Given my youthful personal ten-year perspective on this I’d like to defer to a more elderly and presumably wiser take on Da Pinoy Condition from the venerable F. Sionil José related by Financial Times writer David Pilling in his article “Philippine Democracy Under Fire“:
I was in Manila to see F. Sionil José, the Philippines’ most famous novelist and a trenchant social commentator. I found him several flights up a narrow wooden staircase above the Solidaridad bookshop he founded in 1965 in the city’s old Ermita district. A large, forceful man, with a shiny, bald head, José, now 85, bears a striking resemblance to Marlon Brando’s Kurtz in Apocalypse Now. He was less than enthused about the election. “Nothing is going to change,” he chuckled grimly. “I am 85. I have seen three generations of Filipino leaders fail. They have never been able to transcend themselves, neither their class nor their ethnicity.

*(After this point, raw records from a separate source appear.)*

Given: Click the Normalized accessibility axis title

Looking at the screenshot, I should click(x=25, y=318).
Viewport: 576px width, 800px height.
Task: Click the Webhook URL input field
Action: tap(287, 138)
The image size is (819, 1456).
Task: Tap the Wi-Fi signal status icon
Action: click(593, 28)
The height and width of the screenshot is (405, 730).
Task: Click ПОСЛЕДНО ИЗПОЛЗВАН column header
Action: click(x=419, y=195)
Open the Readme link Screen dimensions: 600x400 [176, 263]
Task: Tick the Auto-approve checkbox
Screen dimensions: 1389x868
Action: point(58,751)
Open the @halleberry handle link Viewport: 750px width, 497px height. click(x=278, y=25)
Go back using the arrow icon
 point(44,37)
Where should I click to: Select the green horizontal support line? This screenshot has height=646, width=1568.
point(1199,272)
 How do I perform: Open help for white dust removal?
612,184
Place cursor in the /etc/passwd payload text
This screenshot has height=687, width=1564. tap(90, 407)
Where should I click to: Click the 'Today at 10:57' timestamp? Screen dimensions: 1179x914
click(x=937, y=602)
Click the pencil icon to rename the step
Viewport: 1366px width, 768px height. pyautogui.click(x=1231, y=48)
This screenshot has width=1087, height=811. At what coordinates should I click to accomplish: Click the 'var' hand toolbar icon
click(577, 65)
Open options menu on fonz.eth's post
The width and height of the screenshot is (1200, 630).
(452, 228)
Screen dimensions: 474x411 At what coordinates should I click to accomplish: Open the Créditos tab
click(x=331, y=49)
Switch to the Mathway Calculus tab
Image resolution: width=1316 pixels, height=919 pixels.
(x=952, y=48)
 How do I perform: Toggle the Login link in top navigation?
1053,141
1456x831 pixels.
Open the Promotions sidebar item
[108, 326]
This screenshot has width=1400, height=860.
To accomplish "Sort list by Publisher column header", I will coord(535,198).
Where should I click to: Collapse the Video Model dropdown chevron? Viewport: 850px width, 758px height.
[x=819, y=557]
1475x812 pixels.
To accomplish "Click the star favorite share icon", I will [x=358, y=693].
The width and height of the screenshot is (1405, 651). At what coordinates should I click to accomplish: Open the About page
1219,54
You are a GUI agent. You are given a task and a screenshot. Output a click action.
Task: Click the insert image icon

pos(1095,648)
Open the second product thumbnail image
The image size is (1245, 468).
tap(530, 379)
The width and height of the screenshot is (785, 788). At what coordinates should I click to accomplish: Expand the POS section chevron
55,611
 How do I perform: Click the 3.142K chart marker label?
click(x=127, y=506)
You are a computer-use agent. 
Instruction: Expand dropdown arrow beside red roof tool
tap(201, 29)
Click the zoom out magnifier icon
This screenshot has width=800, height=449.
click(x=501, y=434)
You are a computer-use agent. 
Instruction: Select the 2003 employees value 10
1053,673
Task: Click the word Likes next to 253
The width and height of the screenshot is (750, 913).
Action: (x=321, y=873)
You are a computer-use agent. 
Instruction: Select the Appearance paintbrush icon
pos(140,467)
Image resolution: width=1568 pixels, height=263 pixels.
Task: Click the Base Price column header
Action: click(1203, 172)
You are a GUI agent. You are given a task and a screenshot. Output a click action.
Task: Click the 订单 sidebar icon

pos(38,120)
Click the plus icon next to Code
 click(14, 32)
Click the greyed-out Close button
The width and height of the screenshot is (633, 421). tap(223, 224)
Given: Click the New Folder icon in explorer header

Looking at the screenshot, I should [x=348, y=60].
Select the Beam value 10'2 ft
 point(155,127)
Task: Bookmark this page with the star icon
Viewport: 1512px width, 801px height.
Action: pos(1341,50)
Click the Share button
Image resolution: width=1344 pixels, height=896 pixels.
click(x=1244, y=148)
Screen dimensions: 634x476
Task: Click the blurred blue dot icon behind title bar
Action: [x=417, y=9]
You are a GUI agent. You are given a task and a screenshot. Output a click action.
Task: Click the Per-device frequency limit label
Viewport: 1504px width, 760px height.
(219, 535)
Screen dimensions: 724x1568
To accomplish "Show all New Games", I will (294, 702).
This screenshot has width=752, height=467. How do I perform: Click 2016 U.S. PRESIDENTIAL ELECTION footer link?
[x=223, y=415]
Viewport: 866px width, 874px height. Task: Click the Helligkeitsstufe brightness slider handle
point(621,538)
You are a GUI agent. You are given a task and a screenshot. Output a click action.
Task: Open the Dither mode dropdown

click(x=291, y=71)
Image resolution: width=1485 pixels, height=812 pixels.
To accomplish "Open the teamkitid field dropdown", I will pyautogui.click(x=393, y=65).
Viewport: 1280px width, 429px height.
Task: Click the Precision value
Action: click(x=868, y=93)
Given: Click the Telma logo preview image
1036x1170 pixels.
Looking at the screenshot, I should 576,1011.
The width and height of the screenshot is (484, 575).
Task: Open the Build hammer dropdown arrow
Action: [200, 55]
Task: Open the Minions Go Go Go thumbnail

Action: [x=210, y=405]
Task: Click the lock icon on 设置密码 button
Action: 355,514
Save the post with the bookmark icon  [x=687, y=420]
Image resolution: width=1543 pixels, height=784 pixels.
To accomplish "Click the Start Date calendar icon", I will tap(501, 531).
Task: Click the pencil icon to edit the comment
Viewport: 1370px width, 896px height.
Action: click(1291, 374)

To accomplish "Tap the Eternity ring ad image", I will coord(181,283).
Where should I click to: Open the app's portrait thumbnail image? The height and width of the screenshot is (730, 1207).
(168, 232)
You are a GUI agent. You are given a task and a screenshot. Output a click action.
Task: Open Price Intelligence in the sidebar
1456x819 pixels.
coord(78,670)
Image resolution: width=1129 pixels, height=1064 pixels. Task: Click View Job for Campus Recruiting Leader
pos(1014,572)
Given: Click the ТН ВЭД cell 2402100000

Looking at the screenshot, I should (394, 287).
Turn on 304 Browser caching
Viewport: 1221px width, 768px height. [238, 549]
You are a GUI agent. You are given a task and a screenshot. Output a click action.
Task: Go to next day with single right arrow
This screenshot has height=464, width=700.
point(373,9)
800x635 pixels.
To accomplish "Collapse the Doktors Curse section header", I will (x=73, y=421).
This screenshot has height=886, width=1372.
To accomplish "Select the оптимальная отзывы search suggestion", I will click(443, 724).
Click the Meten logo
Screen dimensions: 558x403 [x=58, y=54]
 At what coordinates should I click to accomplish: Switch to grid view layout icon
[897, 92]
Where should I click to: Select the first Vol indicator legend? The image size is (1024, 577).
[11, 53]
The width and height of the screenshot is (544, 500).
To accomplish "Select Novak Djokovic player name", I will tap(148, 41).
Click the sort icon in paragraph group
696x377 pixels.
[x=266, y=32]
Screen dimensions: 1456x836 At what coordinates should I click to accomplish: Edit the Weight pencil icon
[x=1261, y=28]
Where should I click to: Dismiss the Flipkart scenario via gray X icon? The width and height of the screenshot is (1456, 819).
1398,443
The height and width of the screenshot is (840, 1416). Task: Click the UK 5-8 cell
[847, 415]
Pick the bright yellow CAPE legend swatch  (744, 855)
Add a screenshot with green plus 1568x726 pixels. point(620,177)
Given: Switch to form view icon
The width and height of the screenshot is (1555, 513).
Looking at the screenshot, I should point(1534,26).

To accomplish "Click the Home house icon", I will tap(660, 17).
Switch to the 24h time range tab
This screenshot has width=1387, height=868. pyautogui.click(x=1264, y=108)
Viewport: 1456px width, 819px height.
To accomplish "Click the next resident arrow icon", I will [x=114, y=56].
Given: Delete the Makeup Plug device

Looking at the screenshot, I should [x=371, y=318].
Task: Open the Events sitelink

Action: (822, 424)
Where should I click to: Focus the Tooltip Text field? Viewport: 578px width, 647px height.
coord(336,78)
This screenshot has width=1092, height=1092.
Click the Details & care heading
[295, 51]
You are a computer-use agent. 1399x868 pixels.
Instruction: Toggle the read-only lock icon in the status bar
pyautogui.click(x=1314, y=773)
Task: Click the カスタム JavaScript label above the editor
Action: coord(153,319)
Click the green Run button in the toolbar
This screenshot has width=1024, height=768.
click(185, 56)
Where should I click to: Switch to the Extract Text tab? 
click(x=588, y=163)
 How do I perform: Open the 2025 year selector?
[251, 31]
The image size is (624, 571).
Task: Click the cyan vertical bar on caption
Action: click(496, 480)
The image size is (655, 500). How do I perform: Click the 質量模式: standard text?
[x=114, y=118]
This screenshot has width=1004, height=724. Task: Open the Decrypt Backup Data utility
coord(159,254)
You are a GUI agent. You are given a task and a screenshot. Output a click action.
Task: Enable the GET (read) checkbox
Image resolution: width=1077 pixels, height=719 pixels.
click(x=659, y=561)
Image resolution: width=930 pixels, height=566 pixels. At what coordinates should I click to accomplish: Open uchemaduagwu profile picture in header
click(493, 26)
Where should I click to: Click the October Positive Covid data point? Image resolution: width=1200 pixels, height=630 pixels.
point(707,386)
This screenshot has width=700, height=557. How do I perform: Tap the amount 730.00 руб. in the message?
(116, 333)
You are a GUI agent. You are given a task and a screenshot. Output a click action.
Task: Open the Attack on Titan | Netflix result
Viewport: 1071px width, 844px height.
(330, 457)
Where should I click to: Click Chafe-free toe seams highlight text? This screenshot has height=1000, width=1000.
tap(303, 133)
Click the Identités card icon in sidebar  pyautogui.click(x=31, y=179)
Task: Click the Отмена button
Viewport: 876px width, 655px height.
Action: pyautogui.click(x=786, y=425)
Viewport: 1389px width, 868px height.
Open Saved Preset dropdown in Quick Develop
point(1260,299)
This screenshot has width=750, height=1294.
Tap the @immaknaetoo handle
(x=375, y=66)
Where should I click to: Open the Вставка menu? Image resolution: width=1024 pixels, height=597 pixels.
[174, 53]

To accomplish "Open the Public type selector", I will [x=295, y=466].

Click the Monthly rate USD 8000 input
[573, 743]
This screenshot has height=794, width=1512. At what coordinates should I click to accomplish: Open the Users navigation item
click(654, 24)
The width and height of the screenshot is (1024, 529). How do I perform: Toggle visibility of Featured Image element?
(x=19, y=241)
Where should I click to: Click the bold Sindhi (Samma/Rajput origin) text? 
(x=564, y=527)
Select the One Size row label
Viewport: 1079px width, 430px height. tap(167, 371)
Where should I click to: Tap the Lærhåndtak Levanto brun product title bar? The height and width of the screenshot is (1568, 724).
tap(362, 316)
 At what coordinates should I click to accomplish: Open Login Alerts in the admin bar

“Did you read The Economist obituary on her?” he asked, referring to Aquino. “It said her greatness ended when she became president. Many people were angry. But for those of us who had eyes wide open, her rule was a disaster,” he said, hissing the final “s”. “She promised land reform. She didn’t do it. She restored the oligarchy. I never forgave her for that.”
José is a polemicist, who has been branded both a Communist and a CIA spy. But his views on the Aquino presidency are not that unusual. In spite of the outpouring of emotion that I had witnessed at her funeral, many Filipinos had been disappointed by what her presidency actually achieved. She was, after all, say her critics, a member of one of the biggest landowning families in the Philippines. In the end, she did little to antagonise those from the privileged class into which she had been born.
All that said, here’s the thing: There is really nothing new about the Philippines being stuck with a moronic politician and, as such,
The challenge faced by the Filipino remains the same.
Same challenge, different politician. That’s all it is.
We need to become less anti-intellectual and conduct ourselves in a smarter way. It is a simple approach to participating in governance that democracy demands.
It’s simple, really™ — though not for the small-minded.
benign0 is the webmaster of GetRealPhilippines.com.